A guy here in UK has written an article about making a system to record uncompressed HiDef video. This needs about 200 MBytes/s sustained write/read. He is using a Foxconn C51XEM2AA board (i.e. nVidea chipset) with 6x SATA drives configured in RAID 5. My problem is that I cannot find ANY published review of this or other similar systems that give a similar performance. Has he hit upon a pretty unique sweet spot or am I missing something fundamental here?

More about : fast raid

January 29, 2007 2:52:13 AM

Here's are some less-than-impressive nVIDIA RAID 5 numbers with a more recent chipset.

http://www.tomshardware.com/2007/01/03/the_southbridge_...

I haven't seen the 590 SLI, but earlier nVIDIA ones also had poor RAID 5 write performance.

So I think there's a mistake.

RAID 0 could do that of course.

Intel's ICH8R RAID 5 has been reported to perform very well, but AFAIK, they're limited to 4 ports for RAID 5 (even when 6 ports are available), so should max somewhere around 180 MB/s at best depending on the drives, etc., generally a little short of the magic 200 MB/s number (but perhaps enough to get by?)

With Intel's Matrix RAID, of course you could do tricks such as configure enough space in RAID 0 for capturing / and other short-term needs, and the rest in RAID 5 for longer-term storage.
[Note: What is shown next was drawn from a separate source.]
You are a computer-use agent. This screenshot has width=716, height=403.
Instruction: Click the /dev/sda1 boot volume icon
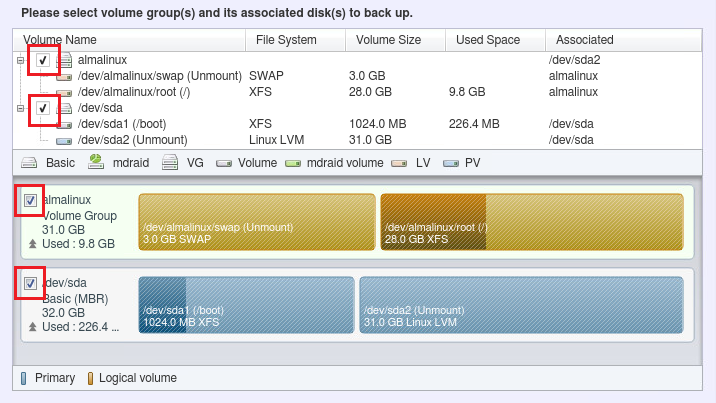pyautogui.click(x=66, y=124)
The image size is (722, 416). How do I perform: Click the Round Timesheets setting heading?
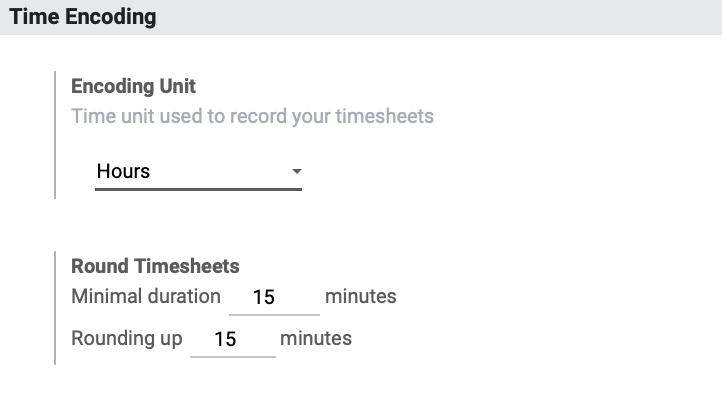point(155,266)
Thanks for the note. If you're able to confirm such great numbers with any nVIDIA RAID 5 implementation, I'd love to hear about it.
January 29, 2007 10:32:33 AM

I'm now told by another video correspondent that these sort of numbers are easily possible on a standard Mac Pro chassis, so he is not surprised by them. There are apparently problems with the nVidia implementation with Intel processors. Quite frankly I'm out of my depth here (with the RAID technology) but:
It is definitely 200MB/s and no, nothing less will suffice!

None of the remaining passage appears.